Now, I know my page name doesn’t make a whole lot of sense unless you know my middle name and the hilariously pun-ny spelling error, but really? “Hebrewlian”? At least it’s cheap.

singleorthodoxjews.com - $104.00

Now this one I can understand the premium price for. We don’t live in small Polish towns anymore, and outside of Borough Park, Brooklyn, I’m sure it’s hard to find a strong community of Orthodox Jews, much less single ones. Believe me, I’ve had enough tangential experience with dating sites to know that the URL may be a worthwhile investment.

jewishjews.com - $500.00

Now this just seems unnecessarily repetitive. And I think “superjews.com” would catch more eyes–but of course that address is already registered.

africanamericanjews.com - $549.00

Again, makes sense.

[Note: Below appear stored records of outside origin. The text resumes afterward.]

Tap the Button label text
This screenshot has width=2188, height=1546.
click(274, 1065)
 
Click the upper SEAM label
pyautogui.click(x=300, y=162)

There are a lot of African American Jews out there who should have a place on the Internet to congregate and discuss what it’s like to be a minority of minorities. Note to all of entrepreneurial spirit: caucasianjews.com is still available. There may be some possible synergistic ideas here.

medievaljews.com - $599.00

Six hundred dollars?? Six hundred dollars for medievaljews.com? I didn’t even know there were that many Jews in medieval times. I thought we all got killed by the Spanish.

So welcome to my far less premium, but just as compelling space on the Internets, davidjewlian.com: an impulse buy.